Within the entries below, find the portion that opens with the line containing "Instruction: Click the 打开 (Open) file icon" and closes with the line containing "Click the 7w power value". Retype that portion exactly and only.

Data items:
[Start of Attachment]
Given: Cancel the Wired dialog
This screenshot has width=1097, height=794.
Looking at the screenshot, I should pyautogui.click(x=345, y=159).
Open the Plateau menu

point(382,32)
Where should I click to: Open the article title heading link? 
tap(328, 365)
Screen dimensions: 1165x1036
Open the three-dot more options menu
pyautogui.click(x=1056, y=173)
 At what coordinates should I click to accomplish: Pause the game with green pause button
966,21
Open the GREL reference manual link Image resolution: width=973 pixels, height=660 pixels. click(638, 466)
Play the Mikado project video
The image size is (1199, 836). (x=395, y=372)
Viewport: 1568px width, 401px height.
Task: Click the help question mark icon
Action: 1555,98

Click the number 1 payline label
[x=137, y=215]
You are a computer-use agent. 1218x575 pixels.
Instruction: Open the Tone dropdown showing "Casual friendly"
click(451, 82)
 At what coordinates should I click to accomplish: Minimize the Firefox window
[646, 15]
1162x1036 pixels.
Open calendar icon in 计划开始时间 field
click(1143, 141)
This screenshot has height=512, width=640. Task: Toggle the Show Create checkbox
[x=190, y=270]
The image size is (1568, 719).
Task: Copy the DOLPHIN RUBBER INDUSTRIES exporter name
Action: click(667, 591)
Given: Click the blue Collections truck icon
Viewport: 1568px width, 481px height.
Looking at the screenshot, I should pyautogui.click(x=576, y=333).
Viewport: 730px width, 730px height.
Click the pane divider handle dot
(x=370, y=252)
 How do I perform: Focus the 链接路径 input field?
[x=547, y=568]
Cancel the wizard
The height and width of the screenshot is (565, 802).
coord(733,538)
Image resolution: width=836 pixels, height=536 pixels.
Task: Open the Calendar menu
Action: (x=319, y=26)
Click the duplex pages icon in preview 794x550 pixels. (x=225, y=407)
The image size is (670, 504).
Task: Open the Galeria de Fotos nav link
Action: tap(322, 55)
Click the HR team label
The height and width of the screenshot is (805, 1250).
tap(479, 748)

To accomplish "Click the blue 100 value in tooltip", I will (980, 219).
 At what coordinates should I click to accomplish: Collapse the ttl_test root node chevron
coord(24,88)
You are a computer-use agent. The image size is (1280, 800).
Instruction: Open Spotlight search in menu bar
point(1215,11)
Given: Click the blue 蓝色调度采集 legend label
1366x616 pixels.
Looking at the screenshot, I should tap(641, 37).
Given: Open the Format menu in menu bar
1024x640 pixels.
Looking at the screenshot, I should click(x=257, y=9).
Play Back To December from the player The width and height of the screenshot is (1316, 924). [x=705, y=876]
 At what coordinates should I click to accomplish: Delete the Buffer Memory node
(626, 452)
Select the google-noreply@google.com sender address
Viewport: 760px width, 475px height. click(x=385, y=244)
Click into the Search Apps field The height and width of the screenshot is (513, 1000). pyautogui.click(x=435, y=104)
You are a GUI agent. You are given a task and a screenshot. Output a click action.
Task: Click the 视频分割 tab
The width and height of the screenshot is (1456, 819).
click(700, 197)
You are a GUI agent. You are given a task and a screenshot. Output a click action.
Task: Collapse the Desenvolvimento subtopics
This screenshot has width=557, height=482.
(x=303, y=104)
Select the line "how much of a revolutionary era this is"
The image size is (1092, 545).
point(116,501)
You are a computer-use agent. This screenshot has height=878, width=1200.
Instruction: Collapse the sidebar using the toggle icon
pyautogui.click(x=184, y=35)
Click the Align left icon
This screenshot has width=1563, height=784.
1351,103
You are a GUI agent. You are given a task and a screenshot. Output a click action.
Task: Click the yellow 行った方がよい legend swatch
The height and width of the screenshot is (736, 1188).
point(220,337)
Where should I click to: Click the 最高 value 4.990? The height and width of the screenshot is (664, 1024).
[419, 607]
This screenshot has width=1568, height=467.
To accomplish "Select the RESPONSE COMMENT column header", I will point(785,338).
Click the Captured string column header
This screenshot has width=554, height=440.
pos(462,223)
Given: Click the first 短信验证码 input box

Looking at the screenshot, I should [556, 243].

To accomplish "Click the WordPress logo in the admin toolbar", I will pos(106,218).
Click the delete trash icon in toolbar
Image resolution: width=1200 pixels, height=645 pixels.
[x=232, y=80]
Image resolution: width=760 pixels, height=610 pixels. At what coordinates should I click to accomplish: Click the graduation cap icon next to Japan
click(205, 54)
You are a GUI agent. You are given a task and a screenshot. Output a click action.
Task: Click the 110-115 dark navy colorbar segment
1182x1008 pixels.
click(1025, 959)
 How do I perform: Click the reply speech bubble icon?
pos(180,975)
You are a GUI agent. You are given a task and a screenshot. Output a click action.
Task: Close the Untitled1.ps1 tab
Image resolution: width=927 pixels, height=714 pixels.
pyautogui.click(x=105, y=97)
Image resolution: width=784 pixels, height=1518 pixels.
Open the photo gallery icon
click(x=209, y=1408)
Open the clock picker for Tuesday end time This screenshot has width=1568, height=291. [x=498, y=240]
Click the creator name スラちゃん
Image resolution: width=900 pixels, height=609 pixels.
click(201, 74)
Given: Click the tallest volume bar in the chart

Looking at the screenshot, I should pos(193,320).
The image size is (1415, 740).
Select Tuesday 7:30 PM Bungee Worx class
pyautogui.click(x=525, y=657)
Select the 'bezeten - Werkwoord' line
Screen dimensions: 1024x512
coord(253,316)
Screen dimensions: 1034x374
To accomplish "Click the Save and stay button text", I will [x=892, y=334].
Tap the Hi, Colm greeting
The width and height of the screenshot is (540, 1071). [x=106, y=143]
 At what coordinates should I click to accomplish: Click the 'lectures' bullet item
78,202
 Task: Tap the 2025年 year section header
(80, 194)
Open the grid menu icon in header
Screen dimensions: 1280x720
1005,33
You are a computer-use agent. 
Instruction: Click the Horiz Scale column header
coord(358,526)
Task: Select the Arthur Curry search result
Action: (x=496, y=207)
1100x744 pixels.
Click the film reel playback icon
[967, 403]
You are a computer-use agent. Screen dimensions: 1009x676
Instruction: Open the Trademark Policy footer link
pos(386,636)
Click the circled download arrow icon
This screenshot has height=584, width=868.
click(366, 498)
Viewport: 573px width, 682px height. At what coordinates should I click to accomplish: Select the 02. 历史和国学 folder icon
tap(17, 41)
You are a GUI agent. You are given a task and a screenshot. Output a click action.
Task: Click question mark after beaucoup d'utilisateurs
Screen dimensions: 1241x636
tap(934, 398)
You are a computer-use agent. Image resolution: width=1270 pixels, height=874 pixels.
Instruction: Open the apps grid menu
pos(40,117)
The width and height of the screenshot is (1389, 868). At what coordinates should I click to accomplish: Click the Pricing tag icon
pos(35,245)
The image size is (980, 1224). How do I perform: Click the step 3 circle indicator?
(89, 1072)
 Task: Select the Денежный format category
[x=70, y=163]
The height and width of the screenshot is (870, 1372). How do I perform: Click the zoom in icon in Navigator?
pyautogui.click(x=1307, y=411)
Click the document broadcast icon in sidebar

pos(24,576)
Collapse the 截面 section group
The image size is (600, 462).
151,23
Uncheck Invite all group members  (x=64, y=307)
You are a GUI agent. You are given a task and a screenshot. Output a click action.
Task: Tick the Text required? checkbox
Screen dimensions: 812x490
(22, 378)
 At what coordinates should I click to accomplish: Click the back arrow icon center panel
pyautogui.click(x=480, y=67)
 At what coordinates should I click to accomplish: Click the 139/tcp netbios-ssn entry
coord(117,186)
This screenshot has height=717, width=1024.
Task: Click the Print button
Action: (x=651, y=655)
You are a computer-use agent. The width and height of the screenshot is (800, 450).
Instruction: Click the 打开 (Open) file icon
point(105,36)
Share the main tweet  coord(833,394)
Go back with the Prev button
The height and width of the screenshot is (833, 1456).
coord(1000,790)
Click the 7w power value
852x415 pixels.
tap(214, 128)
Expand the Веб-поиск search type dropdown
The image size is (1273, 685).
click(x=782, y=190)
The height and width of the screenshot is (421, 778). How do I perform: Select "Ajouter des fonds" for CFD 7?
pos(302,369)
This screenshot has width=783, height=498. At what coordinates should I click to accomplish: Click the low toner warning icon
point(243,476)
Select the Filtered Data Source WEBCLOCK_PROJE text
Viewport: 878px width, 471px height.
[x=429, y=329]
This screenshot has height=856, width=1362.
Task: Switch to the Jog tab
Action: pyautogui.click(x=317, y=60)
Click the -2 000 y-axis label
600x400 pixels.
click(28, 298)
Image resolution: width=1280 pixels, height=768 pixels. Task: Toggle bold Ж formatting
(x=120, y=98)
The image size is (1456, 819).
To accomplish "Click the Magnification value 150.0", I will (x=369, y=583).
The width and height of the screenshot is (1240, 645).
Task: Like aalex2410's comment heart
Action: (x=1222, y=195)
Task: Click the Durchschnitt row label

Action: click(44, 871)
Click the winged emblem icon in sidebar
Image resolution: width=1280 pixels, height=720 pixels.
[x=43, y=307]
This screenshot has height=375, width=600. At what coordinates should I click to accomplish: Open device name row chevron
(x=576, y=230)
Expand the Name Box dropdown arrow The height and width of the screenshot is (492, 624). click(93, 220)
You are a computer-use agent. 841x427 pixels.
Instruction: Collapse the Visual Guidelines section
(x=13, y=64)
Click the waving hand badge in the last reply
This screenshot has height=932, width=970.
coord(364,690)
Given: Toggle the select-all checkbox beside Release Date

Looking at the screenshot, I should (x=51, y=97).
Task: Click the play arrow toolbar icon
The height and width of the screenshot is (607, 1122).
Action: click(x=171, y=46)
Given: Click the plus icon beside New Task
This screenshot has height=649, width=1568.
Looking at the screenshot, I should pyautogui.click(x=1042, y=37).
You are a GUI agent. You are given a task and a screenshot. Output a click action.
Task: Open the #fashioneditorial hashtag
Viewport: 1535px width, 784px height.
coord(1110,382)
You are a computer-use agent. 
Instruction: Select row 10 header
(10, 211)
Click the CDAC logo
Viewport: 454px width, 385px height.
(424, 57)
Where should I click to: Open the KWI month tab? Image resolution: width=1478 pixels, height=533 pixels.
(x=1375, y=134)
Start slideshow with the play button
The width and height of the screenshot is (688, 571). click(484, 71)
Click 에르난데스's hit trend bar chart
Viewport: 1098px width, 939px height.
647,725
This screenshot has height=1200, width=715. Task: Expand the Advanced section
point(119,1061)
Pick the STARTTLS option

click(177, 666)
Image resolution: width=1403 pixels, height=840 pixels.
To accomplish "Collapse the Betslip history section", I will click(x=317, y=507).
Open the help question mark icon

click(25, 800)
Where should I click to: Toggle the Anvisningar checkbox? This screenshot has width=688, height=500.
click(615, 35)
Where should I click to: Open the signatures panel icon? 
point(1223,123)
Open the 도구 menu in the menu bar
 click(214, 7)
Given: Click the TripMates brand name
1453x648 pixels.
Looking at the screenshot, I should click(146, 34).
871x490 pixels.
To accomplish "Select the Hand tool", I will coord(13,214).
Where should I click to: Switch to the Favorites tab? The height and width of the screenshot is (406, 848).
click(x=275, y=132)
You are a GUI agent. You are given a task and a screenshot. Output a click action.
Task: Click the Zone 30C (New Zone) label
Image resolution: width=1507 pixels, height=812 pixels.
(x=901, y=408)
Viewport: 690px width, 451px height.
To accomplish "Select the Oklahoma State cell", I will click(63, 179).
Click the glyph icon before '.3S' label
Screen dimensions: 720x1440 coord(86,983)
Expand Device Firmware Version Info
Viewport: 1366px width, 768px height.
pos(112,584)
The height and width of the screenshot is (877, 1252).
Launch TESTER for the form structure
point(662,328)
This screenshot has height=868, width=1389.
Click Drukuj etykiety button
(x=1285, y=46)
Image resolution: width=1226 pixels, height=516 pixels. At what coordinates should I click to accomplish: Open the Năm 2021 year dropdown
[End of Attachment]
### WRITTEN REPLY
Instruction: Click the 打开 (Open) file icon
point(105,36)
Share the main tweet  coord(833,394)
Go back with the Prev button
The height and width of the screenshot is (833, 1456).
coord(1000,790)
Click the 7w power value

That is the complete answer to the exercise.